# What to produce:
Pictures must be left out. Retype exactly the lines from the one containing "Open Privacy Notice link" through the last line of the records below.
═════ Records shown ═════
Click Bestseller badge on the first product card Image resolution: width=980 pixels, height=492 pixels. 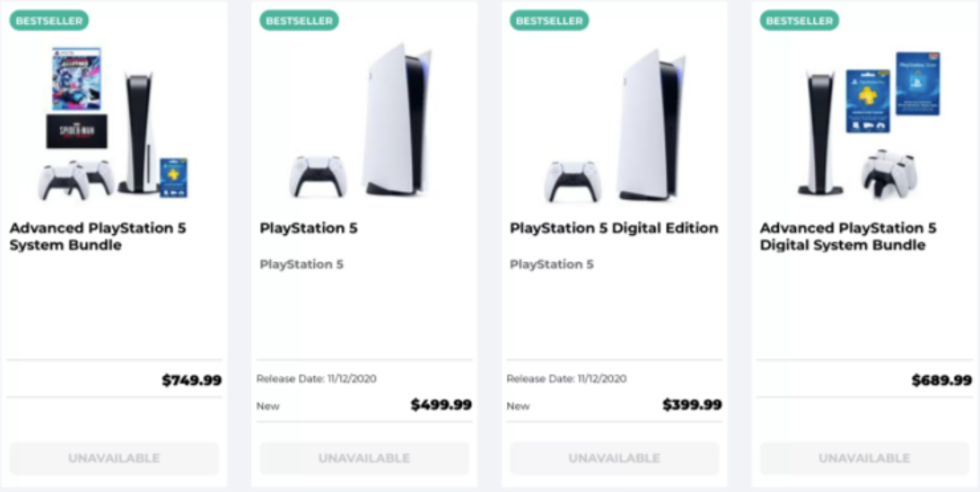[x=50, y=20]
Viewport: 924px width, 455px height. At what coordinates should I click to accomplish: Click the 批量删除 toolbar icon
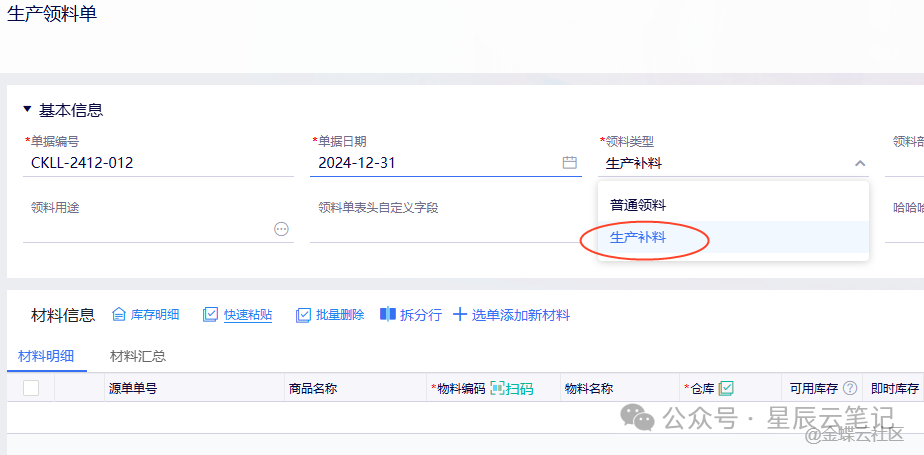(x=303, y=315)
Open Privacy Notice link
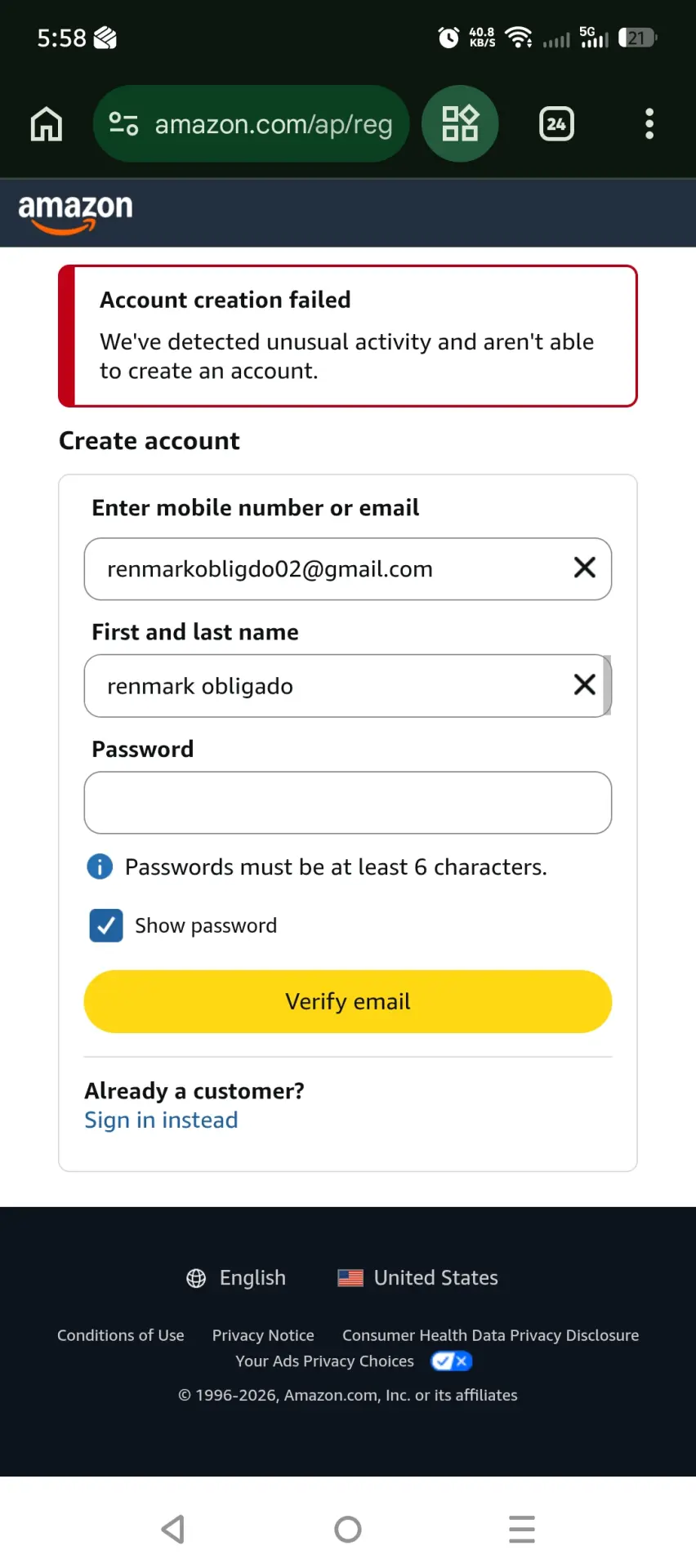The height and width of the screenshot is (1568, 696). coord(263,1335)
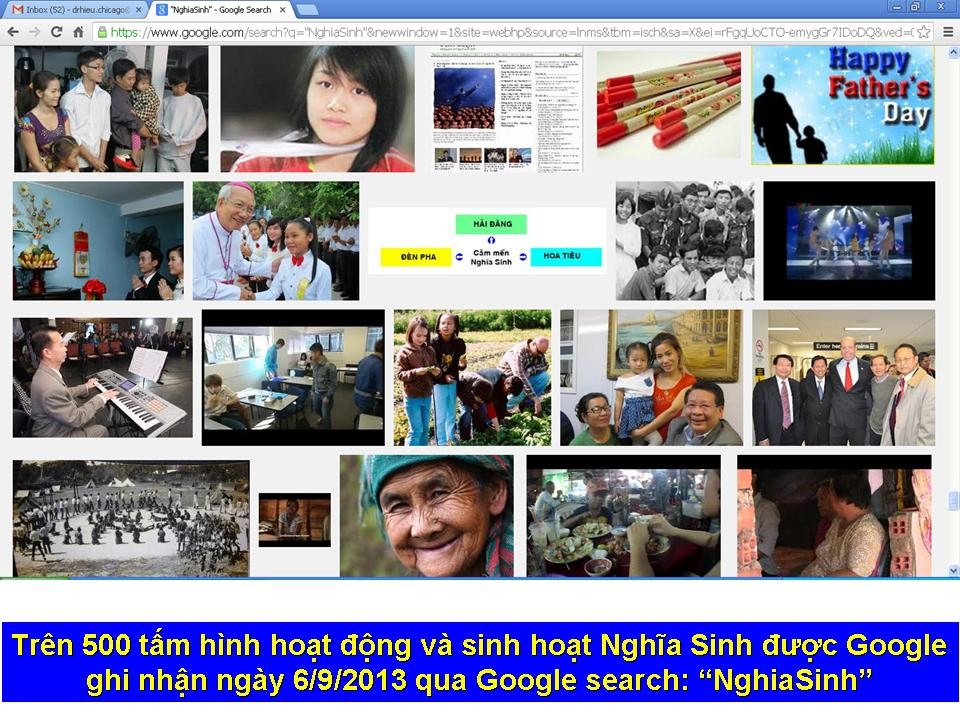Open the red chopsticks image result
The height and width of the screenshot is (720, 960).
pyautogui.click(x=668, y=103)
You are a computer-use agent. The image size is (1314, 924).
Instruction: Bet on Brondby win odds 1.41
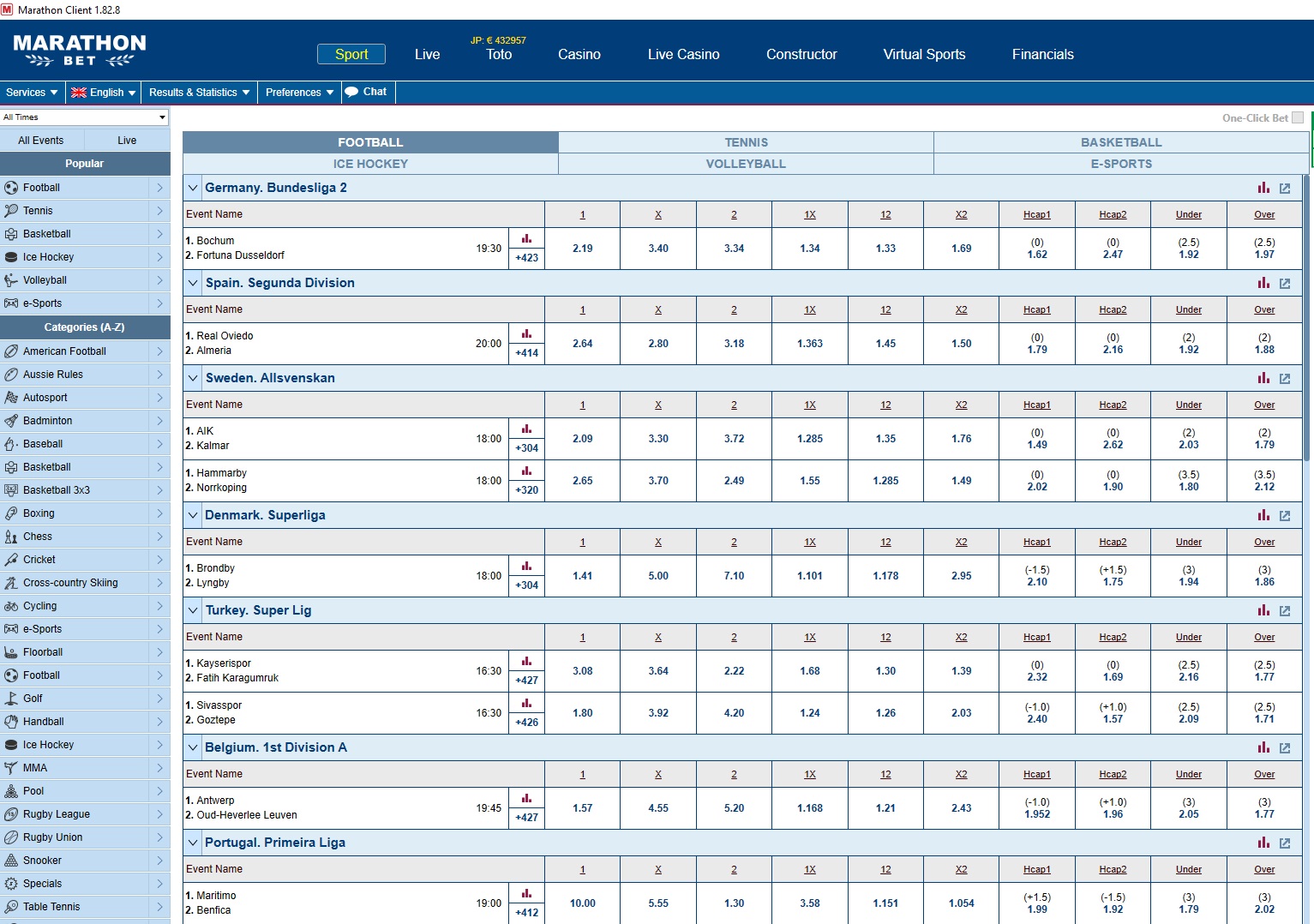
═════
# Answer for the task:
Open Privacy Notice link
The height and width of the screenshot is (1568, 696). coord(263,1335)
Open the red chopsticks image result
The height and width of the screenshot is (720, 960).
pyautogui.click(x=668, y=103)
You are a computer-use agent. The image size is (1314, 924).
Instruction: Bet on Brondby win odds 1.41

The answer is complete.